Beyond whether or not we too perceive the Senate vote as effectively a coup, clearly its protagonists were not moved in their vote by a desire to protect democracy so much as their own interests. And foremost among these were the need to assure their immunity against investigations into the suspected corruption of most Brazilian politicians.
But while many have denounced Dilma's ouster as the work of an alliance of neo-liberal and capitalist interests against the party of the poor, many of the latter actually backed the move in a setting of extensive public anger against recession, job losses and corruption.
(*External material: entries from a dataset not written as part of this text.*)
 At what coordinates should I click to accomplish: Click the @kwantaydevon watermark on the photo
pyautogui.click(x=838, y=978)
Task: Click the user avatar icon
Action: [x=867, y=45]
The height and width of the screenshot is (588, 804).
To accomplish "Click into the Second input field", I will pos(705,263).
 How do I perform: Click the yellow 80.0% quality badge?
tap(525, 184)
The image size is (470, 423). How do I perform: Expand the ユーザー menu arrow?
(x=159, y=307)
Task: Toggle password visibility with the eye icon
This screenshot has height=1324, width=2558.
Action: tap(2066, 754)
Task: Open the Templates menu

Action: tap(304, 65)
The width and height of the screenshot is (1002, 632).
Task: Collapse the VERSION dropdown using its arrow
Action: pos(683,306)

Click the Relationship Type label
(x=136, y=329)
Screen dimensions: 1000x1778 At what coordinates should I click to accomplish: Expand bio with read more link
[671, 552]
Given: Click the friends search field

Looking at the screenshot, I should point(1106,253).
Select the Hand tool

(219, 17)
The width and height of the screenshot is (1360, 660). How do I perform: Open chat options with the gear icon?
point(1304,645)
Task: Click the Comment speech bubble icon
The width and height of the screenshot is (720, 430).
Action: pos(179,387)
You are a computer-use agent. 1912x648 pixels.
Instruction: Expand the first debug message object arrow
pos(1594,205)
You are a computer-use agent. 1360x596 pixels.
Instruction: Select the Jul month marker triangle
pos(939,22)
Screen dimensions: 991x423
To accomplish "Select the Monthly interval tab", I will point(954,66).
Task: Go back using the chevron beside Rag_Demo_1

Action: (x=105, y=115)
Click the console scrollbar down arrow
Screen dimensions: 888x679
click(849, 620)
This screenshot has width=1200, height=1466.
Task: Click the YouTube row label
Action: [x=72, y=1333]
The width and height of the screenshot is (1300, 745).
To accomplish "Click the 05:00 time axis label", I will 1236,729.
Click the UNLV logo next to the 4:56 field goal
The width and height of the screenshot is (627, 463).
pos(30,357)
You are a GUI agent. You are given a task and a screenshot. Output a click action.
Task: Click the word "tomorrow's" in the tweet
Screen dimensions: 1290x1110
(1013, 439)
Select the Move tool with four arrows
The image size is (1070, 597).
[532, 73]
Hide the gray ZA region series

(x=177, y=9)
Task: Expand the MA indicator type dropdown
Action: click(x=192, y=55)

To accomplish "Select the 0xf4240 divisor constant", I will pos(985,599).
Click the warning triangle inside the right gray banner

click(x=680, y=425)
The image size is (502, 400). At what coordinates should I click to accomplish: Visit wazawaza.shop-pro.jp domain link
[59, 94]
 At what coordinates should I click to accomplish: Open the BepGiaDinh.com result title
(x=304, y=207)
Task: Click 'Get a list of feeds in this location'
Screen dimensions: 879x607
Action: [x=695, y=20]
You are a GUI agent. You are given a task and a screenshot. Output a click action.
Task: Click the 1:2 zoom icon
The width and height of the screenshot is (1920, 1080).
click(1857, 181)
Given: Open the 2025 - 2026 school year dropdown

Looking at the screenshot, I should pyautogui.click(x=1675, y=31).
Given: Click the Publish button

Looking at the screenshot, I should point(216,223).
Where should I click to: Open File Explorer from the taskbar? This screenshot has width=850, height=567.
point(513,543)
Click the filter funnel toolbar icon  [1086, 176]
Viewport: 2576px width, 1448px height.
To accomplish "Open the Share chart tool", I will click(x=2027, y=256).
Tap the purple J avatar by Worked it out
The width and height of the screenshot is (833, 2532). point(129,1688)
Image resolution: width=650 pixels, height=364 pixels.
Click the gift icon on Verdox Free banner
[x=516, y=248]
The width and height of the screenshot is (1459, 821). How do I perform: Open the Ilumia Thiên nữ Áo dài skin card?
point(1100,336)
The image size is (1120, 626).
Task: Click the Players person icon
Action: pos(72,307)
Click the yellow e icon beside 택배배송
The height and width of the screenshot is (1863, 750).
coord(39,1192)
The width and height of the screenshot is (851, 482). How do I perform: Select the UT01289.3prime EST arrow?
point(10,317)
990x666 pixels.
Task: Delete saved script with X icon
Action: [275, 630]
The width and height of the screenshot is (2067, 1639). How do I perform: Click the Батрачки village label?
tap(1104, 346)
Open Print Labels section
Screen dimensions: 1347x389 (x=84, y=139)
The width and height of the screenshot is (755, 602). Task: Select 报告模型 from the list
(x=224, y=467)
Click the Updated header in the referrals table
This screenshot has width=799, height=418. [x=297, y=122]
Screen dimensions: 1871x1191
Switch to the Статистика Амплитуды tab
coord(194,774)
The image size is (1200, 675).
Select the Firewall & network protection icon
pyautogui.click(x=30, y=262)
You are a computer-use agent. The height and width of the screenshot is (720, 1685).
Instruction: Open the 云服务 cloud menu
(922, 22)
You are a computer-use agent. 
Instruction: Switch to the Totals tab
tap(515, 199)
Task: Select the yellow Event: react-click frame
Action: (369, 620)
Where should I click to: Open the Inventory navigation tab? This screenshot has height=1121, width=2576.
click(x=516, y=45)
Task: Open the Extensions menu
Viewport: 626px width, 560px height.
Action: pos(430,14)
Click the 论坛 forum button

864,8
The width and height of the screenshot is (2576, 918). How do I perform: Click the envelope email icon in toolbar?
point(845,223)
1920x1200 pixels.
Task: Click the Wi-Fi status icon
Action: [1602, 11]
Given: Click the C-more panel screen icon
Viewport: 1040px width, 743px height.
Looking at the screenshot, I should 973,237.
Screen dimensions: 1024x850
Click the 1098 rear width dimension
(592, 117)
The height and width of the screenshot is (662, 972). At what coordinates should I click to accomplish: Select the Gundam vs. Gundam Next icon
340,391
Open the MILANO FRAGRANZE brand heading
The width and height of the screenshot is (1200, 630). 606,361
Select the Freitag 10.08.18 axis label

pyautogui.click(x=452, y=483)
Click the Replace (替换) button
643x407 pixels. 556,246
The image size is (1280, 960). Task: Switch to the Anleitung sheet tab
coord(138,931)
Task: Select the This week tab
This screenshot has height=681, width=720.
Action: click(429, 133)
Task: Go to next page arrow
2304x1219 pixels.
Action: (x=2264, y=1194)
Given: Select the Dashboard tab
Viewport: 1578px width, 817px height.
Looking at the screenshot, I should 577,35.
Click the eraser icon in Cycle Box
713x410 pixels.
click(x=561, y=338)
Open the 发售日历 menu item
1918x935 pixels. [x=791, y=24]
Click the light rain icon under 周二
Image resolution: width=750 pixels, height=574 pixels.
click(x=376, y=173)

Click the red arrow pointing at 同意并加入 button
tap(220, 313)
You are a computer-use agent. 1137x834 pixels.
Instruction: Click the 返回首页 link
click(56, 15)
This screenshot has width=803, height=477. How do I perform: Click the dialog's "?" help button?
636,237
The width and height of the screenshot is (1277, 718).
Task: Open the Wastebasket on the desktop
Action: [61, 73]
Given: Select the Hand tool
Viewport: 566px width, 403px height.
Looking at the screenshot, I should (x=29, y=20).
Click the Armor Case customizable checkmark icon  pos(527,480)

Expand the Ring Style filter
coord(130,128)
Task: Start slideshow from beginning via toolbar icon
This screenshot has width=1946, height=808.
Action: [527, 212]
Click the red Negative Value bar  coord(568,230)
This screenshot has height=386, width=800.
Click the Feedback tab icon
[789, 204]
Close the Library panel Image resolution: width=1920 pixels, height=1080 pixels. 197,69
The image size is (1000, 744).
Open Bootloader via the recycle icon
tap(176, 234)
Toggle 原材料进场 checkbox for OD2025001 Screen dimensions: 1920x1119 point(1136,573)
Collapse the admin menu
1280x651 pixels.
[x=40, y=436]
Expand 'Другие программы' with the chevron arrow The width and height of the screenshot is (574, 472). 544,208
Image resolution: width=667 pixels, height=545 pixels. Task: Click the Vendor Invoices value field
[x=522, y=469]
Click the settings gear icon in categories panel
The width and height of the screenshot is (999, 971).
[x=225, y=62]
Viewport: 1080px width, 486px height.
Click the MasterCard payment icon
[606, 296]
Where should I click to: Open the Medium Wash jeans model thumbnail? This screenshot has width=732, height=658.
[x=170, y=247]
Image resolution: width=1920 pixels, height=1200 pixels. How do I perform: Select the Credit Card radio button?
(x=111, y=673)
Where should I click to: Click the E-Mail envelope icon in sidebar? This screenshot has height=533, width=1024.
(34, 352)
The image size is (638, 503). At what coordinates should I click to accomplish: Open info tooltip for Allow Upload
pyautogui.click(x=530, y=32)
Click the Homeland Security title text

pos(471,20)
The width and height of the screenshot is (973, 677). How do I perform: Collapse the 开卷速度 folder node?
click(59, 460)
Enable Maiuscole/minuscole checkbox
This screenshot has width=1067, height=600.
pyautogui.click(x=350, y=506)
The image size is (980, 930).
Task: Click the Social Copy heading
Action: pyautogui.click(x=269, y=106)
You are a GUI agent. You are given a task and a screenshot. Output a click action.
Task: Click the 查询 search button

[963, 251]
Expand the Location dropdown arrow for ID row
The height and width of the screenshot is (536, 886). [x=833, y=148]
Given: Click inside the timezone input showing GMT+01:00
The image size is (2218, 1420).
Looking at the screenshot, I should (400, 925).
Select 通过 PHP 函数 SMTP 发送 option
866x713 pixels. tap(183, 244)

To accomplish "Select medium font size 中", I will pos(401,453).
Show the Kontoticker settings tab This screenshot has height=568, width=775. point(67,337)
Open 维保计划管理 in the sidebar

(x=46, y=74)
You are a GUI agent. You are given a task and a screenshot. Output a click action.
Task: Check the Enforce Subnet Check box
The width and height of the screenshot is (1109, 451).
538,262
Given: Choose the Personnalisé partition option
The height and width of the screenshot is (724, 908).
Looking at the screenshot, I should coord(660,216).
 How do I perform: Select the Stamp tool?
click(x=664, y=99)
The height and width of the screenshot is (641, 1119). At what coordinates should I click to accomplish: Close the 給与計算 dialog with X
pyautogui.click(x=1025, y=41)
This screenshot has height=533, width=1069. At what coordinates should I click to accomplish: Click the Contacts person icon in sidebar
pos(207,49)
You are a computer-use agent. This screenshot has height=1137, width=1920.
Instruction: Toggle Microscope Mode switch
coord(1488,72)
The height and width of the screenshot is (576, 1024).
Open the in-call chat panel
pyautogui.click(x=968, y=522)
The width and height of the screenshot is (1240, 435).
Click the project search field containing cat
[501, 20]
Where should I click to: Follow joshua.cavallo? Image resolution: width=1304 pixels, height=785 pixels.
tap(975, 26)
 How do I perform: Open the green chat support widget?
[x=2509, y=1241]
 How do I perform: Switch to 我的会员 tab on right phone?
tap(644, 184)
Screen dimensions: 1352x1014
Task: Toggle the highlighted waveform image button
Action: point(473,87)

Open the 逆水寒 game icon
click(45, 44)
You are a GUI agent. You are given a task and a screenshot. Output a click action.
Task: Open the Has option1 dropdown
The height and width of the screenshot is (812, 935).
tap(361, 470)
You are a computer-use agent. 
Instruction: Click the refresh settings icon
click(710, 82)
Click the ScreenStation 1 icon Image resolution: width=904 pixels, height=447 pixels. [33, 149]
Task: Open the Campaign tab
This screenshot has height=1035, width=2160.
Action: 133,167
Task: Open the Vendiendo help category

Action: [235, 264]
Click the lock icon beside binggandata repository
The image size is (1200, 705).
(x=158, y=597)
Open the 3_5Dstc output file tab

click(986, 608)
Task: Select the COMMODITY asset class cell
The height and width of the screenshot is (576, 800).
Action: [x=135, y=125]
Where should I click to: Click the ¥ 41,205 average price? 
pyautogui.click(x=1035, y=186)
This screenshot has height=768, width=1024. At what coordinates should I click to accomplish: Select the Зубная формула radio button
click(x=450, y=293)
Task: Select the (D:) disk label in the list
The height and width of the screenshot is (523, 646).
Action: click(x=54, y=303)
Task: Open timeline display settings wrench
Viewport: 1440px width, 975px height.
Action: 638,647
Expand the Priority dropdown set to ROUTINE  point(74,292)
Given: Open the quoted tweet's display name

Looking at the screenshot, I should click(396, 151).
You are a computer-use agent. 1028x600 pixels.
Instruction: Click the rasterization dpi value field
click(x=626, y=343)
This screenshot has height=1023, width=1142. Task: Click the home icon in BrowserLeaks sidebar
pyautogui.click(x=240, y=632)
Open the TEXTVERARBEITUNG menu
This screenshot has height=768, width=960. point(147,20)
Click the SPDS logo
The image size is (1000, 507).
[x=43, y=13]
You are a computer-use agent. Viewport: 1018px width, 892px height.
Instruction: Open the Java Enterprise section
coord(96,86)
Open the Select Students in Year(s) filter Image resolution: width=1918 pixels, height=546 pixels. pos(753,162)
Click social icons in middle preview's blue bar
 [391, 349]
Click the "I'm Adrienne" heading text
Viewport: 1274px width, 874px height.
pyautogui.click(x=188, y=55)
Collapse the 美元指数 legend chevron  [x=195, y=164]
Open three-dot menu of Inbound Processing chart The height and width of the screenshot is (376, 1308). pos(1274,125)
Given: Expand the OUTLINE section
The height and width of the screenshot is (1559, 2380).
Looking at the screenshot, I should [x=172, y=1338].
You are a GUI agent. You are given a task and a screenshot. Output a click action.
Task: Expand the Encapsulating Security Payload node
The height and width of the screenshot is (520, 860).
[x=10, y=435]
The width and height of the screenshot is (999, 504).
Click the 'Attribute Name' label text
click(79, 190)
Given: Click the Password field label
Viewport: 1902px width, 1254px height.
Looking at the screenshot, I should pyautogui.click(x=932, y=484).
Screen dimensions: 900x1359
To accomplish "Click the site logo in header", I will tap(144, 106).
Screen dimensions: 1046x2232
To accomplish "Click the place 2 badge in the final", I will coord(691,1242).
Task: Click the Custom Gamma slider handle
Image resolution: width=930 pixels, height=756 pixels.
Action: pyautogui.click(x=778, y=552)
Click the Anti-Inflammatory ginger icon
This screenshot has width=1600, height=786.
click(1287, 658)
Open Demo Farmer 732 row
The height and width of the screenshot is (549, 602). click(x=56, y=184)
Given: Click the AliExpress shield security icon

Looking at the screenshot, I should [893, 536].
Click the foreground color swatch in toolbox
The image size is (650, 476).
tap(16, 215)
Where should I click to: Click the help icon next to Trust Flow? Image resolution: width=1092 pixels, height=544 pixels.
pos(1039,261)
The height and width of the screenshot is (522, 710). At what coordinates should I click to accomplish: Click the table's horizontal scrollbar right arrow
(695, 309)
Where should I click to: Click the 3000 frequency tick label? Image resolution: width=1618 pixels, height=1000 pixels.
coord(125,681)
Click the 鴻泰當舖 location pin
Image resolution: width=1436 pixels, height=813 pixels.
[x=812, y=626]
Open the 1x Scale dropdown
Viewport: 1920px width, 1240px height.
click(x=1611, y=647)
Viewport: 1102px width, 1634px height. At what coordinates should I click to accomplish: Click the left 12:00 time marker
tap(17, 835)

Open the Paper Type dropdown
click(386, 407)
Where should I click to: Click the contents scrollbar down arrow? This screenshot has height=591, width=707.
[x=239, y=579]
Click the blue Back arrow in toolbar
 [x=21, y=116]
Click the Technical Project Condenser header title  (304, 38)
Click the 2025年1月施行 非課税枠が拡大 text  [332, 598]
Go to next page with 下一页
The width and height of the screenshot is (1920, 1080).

Congress could thus shield itself behind the popular will, not to mention the Constitution, to justify its unpopular decision.
This selective and discriminatory use of the law has become common among both the Left and the Right in Latin America, to retain or block access to power as cases have shown in Paraguay and Honduras (ousted presidents), and Ecuador, Nicaragua and Venezuela (holding onto power).
Yet in Brazil, the overthrow of the country's first female president also had clear overtones of misogyny. This rowdy chapter was the last of a long history of discrimination that included vulgar jokes against her "unfeminine" style and criticisms of her supposed harshness, hysteria and emotional instability. It had even arrived at the point that prompted the women's rights office of the United Nations to publicly condemn the "sexist political violence" against her.
In contrast with the somewhat "tough" figure presented by Dilma, a former leftist guerrilla, the Brazilian magazine Veja introduced the new First Lady Marcela Temer, a 43-year-old former model, as "pretty, discreet and homey."
The entire maneuver smacks of a parliamentary coup, not for the reaction shown by Rousseff's regional allies — the "Bolivarian" states — but for those of other countries. The United States and Canada expressed concern over the impeachment, while regional countries have greeted the new government cautiously.
Efforts by newly confirmed President Michel Temer and his colleagues to present the situation as routine clash with the picture of a new cabinet that is white, male, elitist and corrupt. Another sign that something is amiss is the type of people you now hear about as possible presidential candidates in 2018 — one is congressman Jair Bolsonar, known for his misogynistic, anti-gay and militaristic comments, who dedicated his vote against Rousseff to Brilhante Ustra, one of the torturers of the last military regime.